Great threat. Difficult question though, as fun is obviously very subjective. Here is my shot at trying to define what makes something fun for me in no particular order:
It feels intuitive (to me)
I can get going fast and create something quickly
It has lots of potential for randomness and happy accidents (LFOs, modulation etc)
It has plenty of live control options
It puts a smile on my face and I can’t put it down
Has internal FX to play around with
Has a good and flexible sequencer
It has the right balance between being flexible and being limited at the same time.
The boxes I enjoy(ed) most based on these criteria:
DT & DN: tick all of these boxes
A4: all except 2 for now, but I think that will come with experience
SP404mk2: sold, but was a lot of fun
Arturia Drumbrute: sold, but I had fun with it
Other boxes that might be fun for me based on these criteria and the impressions that I get from them:
I think the Microfreak, it’s just fun to play and explore and most of the times I come up with something worth sampling. For someone who has no keyboard technique, that keybed is super-expressive.
Just got an SP-404 and so far is the most immediate sampler I owned, could become the funnest piece of gear…
Oh, totally forgot about that. I finally got myself a rehearsal space again after a long hiatus. I should take my Nord Drum 3P there. That should be real fun.
Yeah, for me it’s the Nord drum 3p.
I played drum’s when I was a kid for 5-6years and even if I’m one of the worst drummers out there it’s Soo much fun.

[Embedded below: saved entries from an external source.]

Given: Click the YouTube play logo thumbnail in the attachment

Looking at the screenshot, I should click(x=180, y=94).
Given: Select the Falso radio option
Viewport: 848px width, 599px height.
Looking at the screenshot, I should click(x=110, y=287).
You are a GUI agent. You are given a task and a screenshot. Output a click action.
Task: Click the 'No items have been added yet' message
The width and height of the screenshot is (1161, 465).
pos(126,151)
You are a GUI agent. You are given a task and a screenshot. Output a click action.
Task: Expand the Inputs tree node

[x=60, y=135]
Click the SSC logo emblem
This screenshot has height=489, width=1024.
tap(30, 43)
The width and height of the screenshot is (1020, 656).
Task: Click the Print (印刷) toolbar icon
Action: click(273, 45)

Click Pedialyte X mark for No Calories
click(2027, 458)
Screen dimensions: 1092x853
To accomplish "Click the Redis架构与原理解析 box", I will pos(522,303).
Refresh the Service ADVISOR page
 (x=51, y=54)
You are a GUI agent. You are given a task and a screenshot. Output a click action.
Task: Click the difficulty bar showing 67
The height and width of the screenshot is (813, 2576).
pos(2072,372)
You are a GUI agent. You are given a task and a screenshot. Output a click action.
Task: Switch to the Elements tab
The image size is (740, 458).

Also feeling a huuuge bass makes me smile every time . In my case the Moog Minitaur is doing the job, but it could be anything…
Axoloti – allows me coding my very own MIDI processing stuff in C (without real C knowledge!) and running it in standalone mode, from any piece of gear to any other piece of gear;
Launchpad Pro – perfect input device and user interface for the above.
Moog Grandmother is immediate and rewarding to me in a way that the Matriarch was not ( but wow that delay)
Whenever I work on the Soma Pulsar 23 I feel like an electric warlock at my spell desk.
The Make Noise shared system is a fantastic maze- I always start with one purpose and end up somewhere else three hours later.
I miss the Digitakt, I feel like I made great stuff happen in mere moments (now I have the analog RYTM and while the stuff that comes out of it sounds better it feels like lawnwork to get there in comparison)
For me, the SP-404 MKII + any synth is the most fun.
Quick sampling, messing with effects and resampling, skipback recording is awesome.
I made a BomeBox project that maps all the 404 pads to 2 channels both in and out.
So now I can just play the pads on the 404 and it gets recorded on the Octatrack sequencer.
So much fun.
After 30 years of making music and accumulating a studio full of synths, desktop groove boxes and Eurorack the thing I pick up most often for fun or if I just have 5 minutes is an acoustic guitar or my tele plugged strait in to a Fender Blues Jnr.
I also like plugging my guitar in to a my Zoia or Hector (via an Injectr module) so I am not a total luddite
that was the one i fell in love with. …taught bass lessons at a local shop and played that thing a ton. i’m not sure why it took me 10 years to get one but i just went with the most recent, hoping that 8 years later my purchase would push the next iteration out quicker for everybody else
I have a modular case with a Livewire Vulcan with the Intellijel expansion, and a Cwejman VCA-MX. The Vulcan is a dual LFO with with lots of shapes and options. The Cwejman is a VCA that allows voltage control of volume and panning. I can sit for hours playing around with audio rate modulations of every synth parameter and stereo panning.